### Task instructions
Set down the full listing that follows, word for word.

### Data listing
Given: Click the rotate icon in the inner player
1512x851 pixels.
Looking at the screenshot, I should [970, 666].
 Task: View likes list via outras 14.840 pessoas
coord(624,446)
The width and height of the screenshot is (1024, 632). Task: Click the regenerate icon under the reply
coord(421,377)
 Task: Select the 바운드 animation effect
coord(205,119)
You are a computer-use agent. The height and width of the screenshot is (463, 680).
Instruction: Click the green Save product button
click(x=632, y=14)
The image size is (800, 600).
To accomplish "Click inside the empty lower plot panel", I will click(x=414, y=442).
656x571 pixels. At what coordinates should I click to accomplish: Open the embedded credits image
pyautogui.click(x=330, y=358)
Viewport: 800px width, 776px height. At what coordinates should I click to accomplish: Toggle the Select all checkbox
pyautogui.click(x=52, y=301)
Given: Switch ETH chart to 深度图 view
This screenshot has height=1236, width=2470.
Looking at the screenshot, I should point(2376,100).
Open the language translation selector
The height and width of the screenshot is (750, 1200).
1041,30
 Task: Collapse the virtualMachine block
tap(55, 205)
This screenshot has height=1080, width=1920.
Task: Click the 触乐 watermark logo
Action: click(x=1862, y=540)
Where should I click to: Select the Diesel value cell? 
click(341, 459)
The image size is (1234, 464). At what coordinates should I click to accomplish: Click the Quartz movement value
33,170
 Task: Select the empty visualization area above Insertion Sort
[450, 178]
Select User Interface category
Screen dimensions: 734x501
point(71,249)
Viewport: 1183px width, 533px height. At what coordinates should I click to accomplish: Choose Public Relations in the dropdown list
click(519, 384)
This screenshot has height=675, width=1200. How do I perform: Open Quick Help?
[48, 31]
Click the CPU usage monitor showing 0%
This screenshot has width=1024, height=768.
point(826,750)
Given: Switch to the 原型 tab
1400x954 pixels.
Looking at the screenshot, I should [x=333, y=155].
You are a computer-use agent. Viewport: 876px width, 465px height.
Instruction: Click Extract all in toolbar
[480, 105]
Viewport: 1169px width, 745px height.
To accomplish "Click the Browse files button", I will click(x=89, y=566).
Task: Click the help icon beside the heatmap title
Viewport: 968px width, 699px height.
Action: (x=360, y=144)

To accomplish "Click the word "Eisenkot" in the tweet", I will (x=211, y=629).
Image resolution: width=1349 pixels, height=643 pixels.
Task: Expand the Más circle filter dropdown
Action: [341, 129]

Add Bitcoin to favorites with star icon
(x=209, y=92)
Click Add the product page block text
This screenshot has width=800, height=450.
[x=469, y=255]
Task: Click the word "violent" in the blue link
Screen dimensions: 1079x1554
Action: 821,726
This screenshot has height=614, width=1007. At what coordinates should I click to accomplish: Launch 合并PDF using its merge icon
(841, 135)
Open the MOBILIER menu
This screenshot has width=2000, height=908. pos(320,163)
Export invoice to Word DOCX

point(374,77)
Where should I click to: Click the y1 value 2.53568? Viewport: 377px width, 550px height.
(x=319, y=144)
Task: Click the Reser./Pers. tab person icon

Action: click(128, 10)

### Response area
Given: Click the rotate icon in the inner player
1512x851 pixels.
Looking at the screenshot, I should [970, 666].
 Task: View likes list via outras 14.840 pessoas
coord(624,446)
The width and height of the screenshot is (1024, 632). Task: Click the regenerate icon under the reply
coord(421,377)
 Task: Select the 바운드 animation effect
coord(205,119)
You are a computer-use agent. The height and width of the screenshot is (463, 680).
Instruction: Click the green Save product button
click(x=632, y=14)
The image size is (800, 600).
To accomplish "Click inside the empty lower plot panel", I will click(x=414, y=442).
656x571 pixels. At what coordinates should I click to accomplish: Open the embedded credits image
pyautogui.click(x=330, y=358)
Viewport: 800px width, 776px height. At what coordinates should I click to accomplish: Toggle the Select all checkbox
pyautogui.click(x=52, y=301)
Given: Switch ETH chart to 深度图 view
This screenshot has height=1236, width=2470.
Looking at the screenshot, I should point(2376,100).
Open the language translation selector
The height and width of the screenshot is (750, 1200).
1041,30
 Task: Collapse the virtualMachine block
tap(55, 205)
This screenshot has height=1080, width=1920.
Task: Click the 触乐 watermark logo
Action: click(x=1862, y=540)
Where should I click to: Select the Diesel value cell? 
click(341, 459)
The image size is (1234, 464). At what coordinates should I click to accomplish: Click the Quartz movement value
33,170
 Task: Select the empty visualization area above Insertion Sort
[450, 178]
Select User Interface category
Screen dimensions: 734x501
point(71,249)
Viewport: 1183px width, 533px height. At what coordinates should I click to accomplish: Choose Public Relations in the dropdown list
click(519, 384)
This screenshot has height=675, width=1200. How do I perform: Open Quick Help?
[48, 31]
Click the CPU usage monitor showing 0%
This screenshot has width=1024, height=768.
point(826,750)
Given: Switch to the 原型 tab
1400x954 pixels.
Looking at the screenshot, I should [x=333, y=155].
You are a computer-use agent. Viewport: 876px width, 465px height.
Instruction: Click Extract all in toolbar
[480, 105]
Viewport: 1169px width, 745px height.
To accomplish "Click the Browse files button", I will click(x=89, y=566).
Task: Click the help icon beside the heatmap title
Viewport: 968px width, 699px height.
Action: (x=360, y=144)

To accomplish "Click the word "Eisenkot" in the tweet", I will (x=211, y=629).
Image resolution: width=1349 pixels, height=643 pixels.
Task: Expand the Más circle filter dropdown
Action: [341, 129]

Add Bitcoin to favorites with star icon
(x=209, y=92)
Click Add the product page block text
This screenshot has width=800, height=450.
[x=469, y=255]
Task: Click the word "violent" in the blue link
Screen dimensions: 1079x1554
Action: 821,726
This screenshot has height=614, width=1007. At what coordinates should I click to accomplish: Launch 合并PDF using its merge icon
(841, 135)
Open the MOBILIER menu
This screenshot has width=2000, height=908. pos(320,163)
Export invoice to Word DOCX

point(374,77)
Where should I click to: Click the y1 value 2.53568? Viewport: 377px width, 550px height.
(x=319, y=144)
Task: Click the Reser./Pers. tab person icon

Action: click(128, 10)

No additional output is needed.